Belajar untuk Introspeksi diri
Sahabatku, sangat penting dan perlu kita sadari bahwa setiap waktu ada perhitungannya. Jika ingin kita selamat dari perhitungan di akhirat, haruslah kita menghisab diri ini. Kita harus membiasakan menghisab diri sebelum menghadapi perhitungan kelak.
Kegiatan ini lebih sering kita jadikan sebagai sarana bermuhasabah. Kita menjadikan Hisab diri ini dalam keseharian kita. Perlu diingat dan kita berdiam diri dalam menghiba diri ini. Sehingga kita berbicara pada diri. Dialog ini selalu dijadikan cara mengingat berapa kesalahan dan dosa yang telah kita lakukan.
Sudah berapa banyak saya bicara. Lalu apa hal yang sering saya bicarakan. Lalu, berapa banyak kata-kata yang Allah Ta’ala sukai. Berapa banyak kata yang tidak Allah Ta’ala sukai. Kita lebih suka berbohong, suka ghibah, atau melebih-lebihkan. Berapa banyak hal sia-sia yang saya lakukan. Ini kata-kata yang harus keluar dari ucapan kita.
Sahabatku, ketika kita seperti itu pastilah akan kita menjadi hamba yang hina kepada Allah Ta’alla. Kita harus tau, demi Allah semua itu akan dicatat dan tidak lepas dari pantauan Allah. Lalu, kemana kita harus berdusta dan menggelak? Allah itu Maha tau dan Maha melihat. Kita tahu tapi lebih sering pura-pura lupa.
مَا يَلْفِظُ مِنْ قَوْلٍ إِلَّا لَدَيْهِ رَقِيبٌ عَتِيدٌ
Artinya: “Tiada suatu ucapan pun yang diucapkannya melainkan ada di dekatnya malaikat pengawas yang selalu hadir.” (QS. Qaaf : 18).
Tidak ada satu pun yang kita katakan kecuali ada malaikat yang mencatat. Setiap saat bahkan pada saat sekarang ini. Gerakan tangan kita menyentuh apa saja. Kemana kaki kita melangkah. Pikiran kita dan semua itu tercatat dan akan dipertanggungjawabkan. Termasuk dibelanjakan untuk apa uang yang kita punya. Kalau tidak kita evaluasi, hal-hal seperti itu akan terus terulang.
Sahabatku, sebaiknya setiap memasuki waktu sholat kita selalu mengevaluasi diri. Apa yang kita lakukan diantara selama waktu sholat itu juga kita evaluasi. Apakah ini disukai Allah Ta’ala atau tidak. Apakah ini hal yang sia-sia atau tidak. Apakah ini yang akan menjadi penyempit kubur atau tidak. Apakah ini akan jadi pemberat hisab atau tidak. Sedih dan menagis jika kita mau jujur pada diri.

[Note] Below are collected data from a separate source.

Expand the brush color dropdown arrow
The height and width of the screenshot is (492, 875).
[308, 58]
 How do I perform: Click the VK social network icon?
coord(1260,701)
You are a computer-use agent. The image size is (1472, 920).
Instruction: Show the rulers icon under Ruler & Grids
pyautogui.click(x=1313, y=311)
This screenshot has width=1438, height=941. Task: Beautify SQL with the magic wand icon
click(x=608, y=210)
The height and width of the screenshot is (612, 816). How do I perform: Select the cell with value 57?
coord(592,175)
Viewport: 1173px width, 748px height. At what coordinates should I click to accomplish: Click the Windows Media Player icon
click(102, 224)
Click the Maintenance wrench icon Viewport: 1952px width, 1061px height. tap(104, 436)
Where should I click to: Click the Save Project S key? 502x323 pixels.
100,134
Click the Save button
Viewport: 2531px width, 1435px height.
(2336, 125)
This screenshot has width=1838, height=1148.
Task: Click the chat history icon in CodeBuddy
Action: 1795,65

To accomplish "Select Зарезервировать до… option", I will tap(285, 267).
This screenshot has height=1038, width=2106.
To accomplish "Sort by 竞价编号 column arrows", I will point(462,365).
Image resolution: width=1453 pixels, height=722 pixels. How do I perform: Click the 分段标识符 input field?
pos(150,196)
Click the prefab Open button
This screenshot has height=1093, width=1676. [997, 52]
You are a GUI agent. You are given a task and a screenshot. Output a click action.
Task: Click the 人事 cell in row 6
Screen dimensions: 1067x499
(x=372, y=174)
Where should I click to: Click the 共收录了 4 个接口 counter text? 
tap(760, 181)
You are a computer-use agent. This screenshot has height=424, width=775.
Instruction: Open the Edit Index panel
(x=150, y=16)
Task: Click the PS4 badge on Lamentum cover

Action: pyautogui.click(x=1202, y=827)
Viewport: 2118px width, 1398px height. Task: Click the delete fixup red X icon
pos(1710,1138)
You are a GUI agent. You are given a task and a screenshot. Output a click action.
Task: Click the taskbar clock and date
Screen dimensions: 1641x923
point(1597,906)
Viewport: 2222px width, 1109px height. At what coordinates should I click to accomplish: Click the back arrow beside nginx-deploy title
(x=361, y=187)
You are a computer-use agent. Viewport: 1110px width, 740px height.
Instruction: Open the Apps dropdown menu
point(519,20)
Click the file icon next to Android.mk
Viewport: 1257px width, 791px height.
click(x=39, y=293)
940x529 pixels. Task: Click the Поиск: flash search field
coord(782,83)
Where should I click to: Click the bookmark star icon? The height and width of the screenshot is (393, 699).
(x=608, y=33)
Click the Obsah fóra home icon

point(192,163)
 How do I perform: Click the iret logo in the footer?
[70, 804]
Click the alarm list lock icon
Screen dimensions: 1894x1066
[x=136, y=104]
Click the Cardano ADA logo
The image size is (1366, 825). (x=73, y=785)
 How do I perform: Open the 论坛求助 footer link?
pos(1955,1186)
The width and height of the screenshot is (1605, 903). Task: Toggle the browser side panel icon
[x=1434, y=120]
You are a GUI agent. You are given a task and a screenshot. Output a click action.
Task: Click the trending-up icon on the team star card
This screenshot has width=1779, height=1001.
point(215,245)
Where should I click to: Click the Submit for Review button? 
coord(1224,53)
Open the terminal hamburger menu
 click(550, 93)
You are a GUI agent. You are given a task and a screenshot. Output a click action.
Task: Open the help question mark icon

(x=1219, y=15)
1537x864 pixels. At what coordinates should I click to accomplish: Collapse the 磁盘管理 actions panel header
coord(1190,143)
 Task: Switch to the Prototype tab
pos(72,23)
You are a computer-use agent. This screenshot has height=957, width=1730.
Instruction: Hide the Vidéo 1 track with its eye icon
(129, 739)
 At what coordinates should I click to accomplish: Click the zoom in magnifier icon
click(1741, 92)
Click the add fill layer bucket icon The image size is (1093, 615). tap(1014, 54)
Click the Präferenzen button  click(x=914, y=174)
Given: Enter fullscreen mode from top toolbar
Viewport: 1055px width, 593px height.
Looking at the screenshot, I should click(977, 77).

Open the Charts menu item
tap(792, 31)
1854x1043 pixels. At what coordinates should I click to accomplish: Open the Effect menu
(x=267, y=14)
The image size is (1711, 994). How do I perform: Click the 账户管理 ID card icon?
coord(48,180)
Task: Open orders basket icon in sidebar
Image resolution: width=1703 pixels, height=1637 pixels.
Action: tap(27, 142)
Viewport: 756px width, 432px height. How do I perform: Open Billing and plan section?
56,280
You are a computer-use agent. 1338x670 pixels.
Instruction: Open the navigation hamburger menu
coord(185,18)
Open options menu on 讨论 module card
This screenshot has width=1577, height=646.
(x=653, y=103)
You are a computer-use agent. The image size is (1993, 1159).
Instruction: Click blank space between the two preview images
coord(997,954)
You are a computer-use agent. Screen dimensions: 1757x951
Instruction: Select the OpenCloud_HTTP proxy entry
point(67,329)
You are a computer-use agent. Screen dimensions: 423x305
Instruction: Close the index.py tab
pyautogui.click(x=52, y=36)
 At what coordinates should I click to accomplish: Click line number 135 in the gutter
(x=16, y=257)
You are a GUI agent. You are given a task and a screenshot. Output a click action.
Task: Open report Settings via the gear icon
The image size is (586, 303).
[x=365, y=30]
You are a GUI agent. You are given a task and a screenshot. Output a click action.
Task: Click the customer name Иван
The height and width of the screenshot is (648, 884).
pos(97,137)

Selain mata, telinga, kaki, tangan, dan pikiran, hisab juga keinginan kita. Betapa keinginan itu kalau tidak kita kendalikan benar-benar memperbudak kita. Supaya kitapun sadar, berapa banyak memaksa kehendak kita kepada Allah. Jujur saja dan tidak bisa kita tutupi.
Sahabatku, Aa berbicara seperti ini juga sedang menafakuri. Berusaha lebih baik dan ingin mengajak sahabat semua. Kita dan juga Aa selalulah merenung lebih banyak. Mau dibawa kemana sisa umur ini. Karena setiap waktu ada perhitungannya. Memang tidak semua orang bisa meyakini yaumil hisab ini.
Yang perlu kita tahu, hanya dengan kekuatan keimanan orang akan takut berbuat tidak disukai Allah dan mau menghisab diri. Makin kurang iman, makin tidak takut dengan hisab. Padahal hari perhitungan benar-benar akan kita jalani.
Oleh karena itu, kita bahas ini dan sudah seminggu ini. Kajian kita lebih banyak mulai berfikir apa yang sudah kita perbuat dalam kehidupan kita ini. Untuk saat ini, minimal sekarang ada remnya kalau punya keinginan.
Ada baiknya tahap pertama, kita pikir dulu apakah ini perlu atau tidak. Dan dapatkah kita pertanggungjawabkannya. Tahap kedua kita pikirkan yang sudah ada, apakah bisa bermanfaat atau tidak. Lalu, Tahap ketiga adalah mari kita mulai meringankan hisab kita.
Semoga kita ini menjadi pribadi yang selalu menafakuri diri dan juga menilai diri ini sebagai hamba yang hinda dengan dosa yang selalu menghampiri kita.